The country’s corruption, economic, and security challenges had already sunk PRI President Enrique Peña Nieto’s approval ratings from 54 percent at his 2012 election to just 17 percent today. This anger then bled over into the entire PRI party, weakening the party and moving a large percentage of the populace to a “never PRI” mentality despite the merits of any of their individual candidates.
Meanwhile, in the PAN, Anaya’s quick ascent up the political ladder cost him key allies within his own party that could have helped promote his platform. He also faced the party baggage of two PAN sexenios (2000 to 2006 and 2006 to 2012) that did not bring Mexicans the level of desired change. Amid many voters’ anti-establishment feelings, neither candidate could make a convincing case for why they would be different from past administrations, opening the door for López Obrador to skyrocket in the polls.
Now, as the celebrations die down, López Obrador has to move off the campaign trail and begin the transition to governing a country of 120 million. So far, he and his team seem up to the challenge. In a shift from his tougher lines on the stump, López Obrador’s acceptance speech appeared to be aimed toward calming nerves across Mexico, especially among those who did not vote for him or his vision. Similarly, his tone during his first morning as president-elect remained moderate, highlighting the importance of the U.S.-Mexico relationship and asking to put members of his team in the NAFTA renegotiations.
The country appears to be responding positively to the president-elect’s desire for a smooth transition of power and the need to address any uncertainty about Mexico’s economic future.

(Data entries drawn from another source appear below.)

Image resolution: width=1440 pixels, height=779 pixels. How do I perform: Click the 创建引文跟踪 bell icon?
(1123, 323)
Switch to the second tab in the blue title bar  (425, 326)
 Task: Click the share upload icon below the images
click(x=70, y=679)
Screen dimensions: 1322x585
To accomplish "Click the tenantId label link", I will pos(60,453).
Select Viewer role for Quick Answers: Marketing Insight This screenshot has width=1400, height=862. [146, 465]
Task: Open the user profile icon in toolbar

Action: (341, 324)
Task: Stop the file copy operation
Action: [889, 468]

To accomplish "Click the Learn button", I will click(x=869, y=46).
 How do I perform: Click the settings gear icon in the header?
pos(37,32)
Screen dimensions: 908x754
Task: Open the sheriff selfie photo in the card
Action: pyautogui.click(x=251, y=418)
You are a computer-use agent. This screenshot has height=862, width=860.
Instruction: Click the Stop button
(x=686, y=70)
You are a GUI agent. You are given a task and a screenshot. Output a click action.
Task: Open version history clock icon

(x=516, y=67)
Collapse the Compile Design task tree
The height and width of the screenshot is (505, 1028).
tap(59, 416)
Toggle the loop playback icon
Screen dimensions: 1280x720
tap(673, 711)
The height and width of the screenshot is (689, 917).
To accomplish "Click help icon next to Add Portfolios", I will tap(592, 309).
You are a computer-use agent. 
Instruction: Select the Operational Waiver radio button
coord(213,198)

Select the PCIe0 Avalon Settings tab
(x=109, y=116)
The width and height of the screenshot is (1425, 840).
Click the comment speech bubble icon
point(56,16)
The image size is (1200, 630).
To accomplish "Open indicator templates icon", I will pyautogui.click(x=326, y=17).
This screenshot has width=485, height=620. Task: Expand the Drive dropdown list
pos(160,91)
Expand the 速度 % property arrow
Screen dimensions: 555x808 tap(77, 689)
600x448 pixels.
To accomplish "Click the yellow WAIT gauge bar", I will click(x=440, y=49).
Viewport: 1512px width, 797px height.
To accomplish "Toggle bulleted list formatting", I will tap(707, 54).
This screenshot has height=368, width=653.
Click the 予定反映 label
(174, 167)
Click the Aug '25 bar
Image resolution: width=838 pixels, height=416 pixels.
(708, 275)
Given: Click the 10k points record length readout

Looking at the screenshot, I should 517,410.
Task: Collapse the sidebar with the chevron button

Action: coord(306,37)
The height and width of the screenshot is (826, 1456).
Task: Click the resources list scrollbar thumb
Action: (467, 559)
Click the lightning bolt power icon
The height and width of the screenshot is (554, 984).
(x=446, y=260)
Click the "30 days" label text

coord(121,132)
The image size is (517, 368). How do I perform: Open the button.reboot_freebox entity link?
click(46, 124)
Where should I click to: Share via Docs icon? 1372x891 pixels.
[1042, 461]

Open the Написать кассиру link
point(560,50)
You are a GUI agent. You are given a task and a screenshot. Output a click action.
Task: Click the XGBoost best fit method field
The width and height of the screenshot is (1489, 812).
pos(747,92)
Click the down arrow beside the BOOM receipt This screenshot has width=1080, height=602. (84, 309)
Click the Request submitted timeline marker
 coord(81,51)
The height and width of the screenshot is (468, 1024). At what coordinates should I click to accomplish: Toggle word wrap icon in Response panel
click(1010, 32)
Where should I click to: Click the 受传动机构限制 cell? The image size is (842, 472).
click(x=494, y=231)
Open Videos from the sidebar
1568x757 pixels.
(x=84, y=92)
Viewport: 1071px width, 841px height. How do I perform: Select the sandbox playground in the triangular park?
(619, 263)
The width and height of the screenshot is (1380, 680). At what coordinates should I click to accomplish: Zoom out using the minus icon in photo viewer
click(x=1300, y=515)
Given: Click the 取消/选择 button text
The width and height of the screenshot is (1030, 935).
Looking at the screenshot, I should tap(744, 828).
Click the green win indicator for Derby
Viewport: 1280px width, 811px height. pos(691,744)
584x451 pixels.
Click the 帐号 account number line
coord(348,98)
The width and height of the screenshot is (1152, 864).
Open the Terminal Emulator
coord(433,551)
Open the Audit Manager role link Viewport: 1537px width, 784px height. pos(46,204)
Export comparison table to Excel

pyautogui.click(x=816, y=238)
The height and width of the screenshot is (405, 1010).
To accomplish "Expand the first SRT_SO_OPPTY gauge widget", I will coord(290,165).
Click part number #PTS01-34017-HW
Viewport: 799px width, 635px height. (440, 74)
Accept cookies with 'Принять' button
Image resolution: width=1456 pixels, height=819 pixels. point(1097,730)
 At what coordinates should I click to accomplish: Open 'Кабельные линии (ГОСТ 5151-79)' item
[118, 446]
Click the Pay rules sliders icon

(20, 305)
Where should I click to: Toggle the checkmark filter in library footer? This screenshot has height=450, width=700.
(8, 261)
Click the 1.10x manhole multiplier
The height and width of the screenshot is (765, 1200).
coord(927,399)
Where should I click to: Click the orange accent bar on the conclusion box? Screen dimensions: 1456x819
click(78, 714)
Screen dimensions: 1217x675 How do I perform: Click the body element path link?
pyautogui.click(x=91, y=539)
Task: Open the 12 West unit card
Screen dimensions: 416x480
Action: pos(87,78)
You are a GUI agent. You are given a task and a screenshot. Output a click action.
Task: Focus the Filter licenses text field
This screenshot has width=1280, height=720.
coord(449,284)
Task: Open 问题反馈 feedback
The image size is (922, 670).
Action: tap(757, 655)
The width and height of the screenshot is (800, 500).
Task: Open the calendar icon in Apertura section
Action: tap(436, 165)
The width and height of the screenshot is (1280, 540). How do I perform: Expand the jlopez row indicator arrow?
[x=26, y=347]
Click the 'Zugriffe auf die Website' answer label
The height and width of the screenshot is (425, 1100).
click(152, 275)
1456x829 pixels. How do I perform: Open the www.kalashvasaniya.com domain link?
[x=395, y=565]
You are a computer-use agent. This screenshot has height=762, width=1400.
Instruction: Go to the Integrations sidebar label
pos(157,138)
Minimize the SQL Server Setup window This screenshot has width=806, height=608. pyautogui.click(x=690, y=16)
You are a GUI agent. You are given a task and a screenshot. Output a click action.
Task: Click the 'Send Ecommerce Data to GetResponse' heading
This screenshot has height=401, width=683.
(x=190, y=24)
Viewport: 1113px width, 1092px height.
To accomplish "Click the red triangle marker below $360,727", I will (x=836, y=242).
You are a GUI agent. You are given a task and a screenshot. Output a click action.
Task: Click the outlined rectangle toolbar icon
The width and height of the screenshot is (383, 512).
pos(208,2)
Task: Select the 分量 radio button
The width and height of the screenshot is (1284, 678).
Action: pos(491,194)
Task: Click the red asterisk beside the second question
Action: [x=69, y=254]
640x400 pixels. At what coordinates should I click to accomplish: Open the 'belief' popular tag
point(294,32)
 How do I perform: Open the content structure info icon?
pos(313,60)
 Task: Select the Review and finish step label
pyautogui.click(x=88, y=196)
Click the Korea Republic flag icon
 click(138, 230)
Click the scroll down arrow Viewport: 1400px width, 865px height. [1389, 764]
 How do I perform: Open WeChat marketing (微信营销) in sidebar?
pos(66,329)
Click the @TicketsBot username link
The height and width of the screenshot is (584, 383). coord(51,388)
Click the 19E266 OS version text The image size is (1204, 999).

There is a lot yet to unfold in the five-month transition period. Analysts, investors, and Mexicans from all political stripes will be waiting anxiously to hear how López Obrador plans to approach the country’s major challenges and the past administration’s structural reforms. After mixed messages on issues such as future of the 2013 energy reform during the campaign, it will be a welcome change to have the policy positions clearly laid out during this transition process.
For the past year now, Morena’s party slogan has rung loud and clear that it will be the hope for Mexico; now we’ll see if president-elect López Obrador can carry out that promise.